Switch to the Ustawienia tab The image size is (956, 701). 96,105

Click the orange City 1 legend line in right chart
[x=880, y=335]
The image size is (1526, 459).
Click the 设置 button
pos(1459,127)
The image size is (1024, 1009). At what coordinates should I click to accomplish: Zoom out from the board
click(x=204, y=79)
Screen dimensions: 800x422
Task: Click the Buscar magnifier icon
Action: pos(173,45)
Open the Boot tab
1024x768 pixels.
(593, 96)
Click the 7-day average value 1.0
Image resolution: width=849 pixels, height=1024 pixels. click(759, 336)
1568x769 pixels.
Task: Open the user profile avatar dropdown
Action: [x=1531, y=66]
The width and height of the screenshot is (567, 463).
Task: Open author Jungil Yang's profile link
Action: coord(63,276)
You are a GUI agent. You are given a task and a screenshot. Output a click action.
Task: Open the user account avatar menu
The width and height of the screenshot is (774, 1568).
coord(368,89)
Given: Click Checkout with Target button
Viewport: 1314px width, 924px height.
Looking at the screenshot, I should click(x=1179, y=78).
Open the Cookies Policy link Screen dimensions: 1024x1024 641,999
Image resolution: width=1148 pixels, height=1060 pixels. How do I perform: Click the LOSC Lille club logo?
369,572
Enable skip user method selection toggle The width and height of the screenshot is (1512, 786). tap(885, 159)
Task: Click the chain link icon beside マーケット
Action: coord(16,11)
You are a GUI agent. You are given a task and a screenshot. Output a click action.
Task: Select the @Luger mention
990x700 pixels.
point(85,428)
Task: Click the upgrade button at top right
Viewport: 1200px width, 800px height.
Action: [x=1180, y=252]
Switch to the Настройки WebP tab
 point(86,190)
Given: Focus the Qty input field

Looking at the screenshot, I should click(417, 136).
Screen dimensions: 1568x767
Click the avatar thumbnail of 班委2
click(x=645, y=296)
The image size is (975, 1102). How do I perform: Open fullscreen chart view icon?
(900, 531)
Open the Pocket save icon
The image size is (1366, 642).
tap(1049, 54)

• _EXERCISE DESCRIPTION_
Everything from the line containing "Screen dimensions: 1568x767" to the end of the data above should be quoted exactly, please, both ends included, and nothing outside that span.

• _ANSWER TO THIS TASK_
Screen dimensions: 1568x767
Click the avatar thumbnail of 班委2
click(x=645, y=296)
The image size is (975, 1102). How do I perform: Open fullscreen chart view icon?
(900, 531)
Open the Pocket save icon
The image size is (1366, 642).
tap(1049, 54)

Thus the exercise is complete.